Reputation: 353
beginner in R and text mining. Using the tm package currently.
I am trying to add the texts of two different documents in a corpora together. when I use a statement like
c(corpus.doc[[1]],corpus.doc[[2]])
or the paste statement
paste(corpus.doc[[1]],corpus.doc[[2]])
I get a result of texts combined for every line.
For example: if
> corpus.doc[[1]]
He visits very often
and
sometimes more
> corpus.doc[[2]])
She also
stays
What I get with these statements is something like
He visits very often She also
and stays
sometimes more
How can I prevent that and instead get
He visits very often
and
sometimes more
She also
stays
Or is there an easy way to combine documents in the R tm package? Thank you in advance!
Additional info
When I use
a <- c( corpus.doc[[1]], corpus.doc[[2]], recursive=TRUE)
I get that a becomes a corpus with two documents, so the texts of each of these documents are still not combined. I would like it that
a[[1]]
gives me the combined text of corpus.doc[[1]] and corpus.doc[[2]].
str(corpus.doc)
Shows something like this
List of 4270
$ CREC-2011-01-05-pt1-PgE1-2.htm :Classes 'PlainTextDocument', 'TextDocument',
'character' atomic [1:74] html head titlecongression record volume issue
head ...
.. ..- attr(*, "Author")= chr(0)
.. ..- attr(*, "DateTimeStamp")= POSIXlt[1:1], format: "2009-01-17 15:45:25"

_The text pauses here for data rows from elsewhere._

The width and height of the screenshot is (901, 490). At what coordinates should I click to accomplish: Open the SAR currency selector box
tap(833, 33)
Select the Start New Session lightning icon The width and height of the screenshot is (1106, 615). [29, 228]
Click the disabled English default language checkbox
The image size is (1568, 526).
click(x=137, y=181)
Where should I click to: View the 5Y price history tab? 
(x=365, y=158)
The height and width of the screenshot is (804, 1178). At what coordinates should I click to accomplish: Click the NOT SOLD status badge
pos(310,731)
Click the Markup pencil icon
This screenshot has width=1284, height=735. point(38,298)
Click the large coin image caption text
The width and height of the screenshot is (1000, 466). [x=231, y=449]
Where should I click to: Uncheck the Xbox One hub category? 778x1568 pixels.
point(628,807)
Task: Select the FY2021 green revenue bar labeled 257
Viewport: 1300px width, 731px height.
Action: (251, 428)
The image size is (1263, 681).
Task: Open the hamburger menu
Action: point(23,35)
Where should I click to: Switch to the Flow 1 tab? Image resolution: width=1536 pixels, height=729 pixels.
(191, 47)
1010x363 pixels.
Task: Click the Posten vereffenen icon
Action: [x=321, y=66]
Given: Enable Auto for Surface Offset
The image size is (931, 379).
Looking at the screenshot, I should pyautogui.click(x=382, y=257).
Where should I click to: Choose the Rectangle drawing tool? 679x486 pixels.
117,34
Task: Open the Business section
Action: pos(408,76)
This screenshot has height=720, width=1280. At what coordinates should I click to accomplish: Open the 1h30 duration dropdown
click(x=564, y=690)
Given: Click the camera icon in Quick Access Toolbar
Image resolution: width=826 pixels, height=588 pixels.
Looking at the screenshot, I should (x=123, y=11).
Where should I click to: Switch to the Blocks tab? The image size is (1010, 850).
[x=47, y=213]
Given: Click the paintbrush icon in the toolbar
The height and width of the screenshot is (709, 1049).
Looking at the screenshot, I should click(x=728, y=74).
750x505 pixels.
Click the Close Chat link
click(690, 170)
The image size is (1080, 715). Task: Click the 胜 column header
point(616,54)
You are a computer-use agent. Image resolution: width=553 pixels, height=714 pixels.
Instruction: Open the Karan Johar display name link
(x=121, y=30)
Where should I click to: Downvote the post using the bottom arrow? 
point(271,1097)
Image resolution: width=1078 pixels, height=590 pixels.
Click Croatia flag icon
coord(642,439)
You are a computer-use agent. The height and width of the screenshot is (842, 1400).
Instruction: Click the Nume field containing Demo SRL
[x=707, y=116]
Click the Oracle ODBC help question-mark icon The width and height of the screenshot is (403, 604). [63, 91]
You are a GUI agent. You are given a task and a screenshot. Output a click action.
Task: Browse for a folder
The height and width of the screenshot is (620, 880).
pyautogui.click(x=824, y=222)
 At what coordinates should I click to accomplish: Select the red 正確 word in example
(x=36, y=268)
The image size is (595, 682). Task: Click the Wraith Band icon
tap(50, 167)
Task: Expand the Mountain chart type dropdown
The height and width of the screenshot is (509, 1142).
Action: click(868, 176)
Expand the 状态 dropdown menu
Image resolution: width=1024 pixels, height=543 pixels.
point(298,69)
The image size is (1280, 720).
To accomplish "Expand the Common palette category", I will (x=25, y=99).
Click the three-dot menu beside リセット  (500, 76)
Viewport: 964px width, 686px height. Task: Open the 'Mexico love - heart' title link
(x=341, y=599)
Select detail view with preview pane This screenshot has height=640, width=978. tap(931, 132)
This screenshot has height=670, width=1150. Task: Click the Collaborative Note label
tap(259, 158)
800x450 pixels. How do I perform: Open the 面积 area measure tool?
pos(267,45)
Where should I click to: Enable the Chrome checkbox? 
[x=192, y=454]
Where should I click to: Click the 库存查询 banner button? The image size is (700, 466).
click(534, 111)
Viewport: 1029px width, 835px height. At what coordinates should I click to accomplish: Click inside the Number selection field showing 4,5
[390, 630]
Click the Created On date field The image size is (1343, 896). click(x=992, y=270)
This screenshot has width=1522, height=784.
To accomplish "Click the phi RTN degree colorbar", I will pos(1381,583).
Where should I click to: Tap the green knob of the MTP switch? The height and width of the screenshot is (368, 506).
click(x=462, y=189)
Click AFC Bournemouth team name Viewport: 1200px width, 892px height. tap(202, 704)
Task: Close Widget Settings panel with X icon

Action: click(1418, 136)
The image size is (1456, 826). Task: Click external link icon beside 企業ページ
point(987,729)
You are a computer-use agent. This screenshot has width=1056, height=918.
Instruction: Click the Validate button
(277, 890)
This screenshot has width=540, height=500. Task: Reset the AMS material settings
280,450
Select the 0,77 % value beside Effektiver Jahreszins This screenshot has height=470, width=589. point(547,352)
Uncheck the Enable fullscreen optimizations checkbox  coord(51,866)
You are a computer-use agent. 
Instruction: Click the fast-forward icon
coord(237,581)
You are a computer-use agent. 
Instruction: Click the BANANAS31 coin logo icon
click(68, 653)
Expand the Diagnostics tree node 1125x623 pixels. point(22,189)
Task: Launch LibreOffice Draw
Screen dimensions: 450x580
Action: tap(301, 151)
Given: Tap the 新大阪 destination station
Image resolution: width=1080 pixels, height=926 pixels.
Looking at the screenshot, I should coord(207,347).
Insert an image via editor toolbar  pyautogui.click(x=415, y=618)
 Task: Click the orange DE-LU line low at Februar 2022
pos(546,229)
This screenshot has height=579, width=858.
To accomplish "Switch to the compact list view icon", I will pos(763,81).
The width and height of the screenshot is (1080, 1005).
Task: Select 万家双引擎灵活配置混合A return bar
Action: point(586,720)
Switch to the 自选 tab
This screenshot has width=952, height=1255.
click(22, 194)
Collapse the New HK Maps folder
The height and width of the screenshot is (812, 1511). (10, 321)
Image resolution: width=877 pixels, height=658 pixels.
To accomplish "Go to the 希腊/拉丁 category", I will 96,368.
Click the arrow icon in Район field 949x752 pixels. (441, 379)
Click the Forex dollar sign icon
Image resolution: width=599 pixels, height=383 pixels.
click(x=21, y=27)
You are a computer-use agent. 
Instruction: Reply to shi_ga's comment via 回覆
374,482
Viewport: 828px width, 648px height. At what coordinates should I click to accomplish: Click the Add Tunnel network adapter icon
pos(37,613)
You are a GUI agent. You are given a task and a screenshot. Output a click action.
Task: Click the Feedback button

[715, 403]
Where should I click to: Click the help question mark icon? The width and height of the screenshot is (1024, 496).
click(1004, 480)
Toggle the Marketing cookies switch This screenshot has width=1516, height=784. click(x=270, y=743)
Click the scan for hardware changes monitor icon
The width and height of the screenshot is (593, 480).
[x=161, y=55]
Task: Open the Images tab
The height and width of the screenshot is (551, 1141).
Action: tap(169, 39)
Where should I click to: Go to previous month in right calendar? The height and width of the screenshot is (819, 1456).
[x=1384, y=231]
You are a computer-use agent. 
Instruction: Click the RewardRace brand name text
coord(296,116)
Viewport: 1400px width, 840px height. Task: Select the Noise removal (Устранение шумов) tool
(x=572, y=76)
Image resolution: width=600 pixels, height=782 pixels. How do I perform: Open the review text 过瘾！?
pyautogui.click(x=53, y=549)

.. ..- attr(*, "Description")= chr(0)
. . ..- attr(, "Heading")= chr(0) .. ..- attr(, "ID")= chr "CREC-2011-01-05-pt1-PgE1- 2.htm"
And it keeps going on...
Upvotes: 5
Views: 3315
Reputation: 42293
Further to my comment, how about if you combine your plain text documents in R
before creating the corpus? For example, if 1.txt
, 2.txt
and 3.txt
are plain text files, you can read them into R
like so
a <- readLines(file("C:/Users/X/Desktop/1.txt"))
b <- readLines(file("C:/Users/X/Desktop/2.txt"))
c <- readLines(file("C:/Users/X/Desktop/3.txt"))
and then you could combine them, similar to your example above
abc <- c(a, b, c)
That will stack the documents up in order and preserve line-by-line format in a single data object, as you request. However, if you then make this into a corpus with
abc.corpus <- Corpus(VectorSource(abc)) # not what you want
then you'll get a corpus with as many documents as lines, which doesn't sound like what you want. Instead what you need to do is combine the text objects like this
abc.paste <- paste(a,b,c, collapse=' ') # this is what you want
so that the resulting abc.paste
object is a single line. Then when you make a corpus using
abc.corpus <- Corpus(VectorSource(abc.paste))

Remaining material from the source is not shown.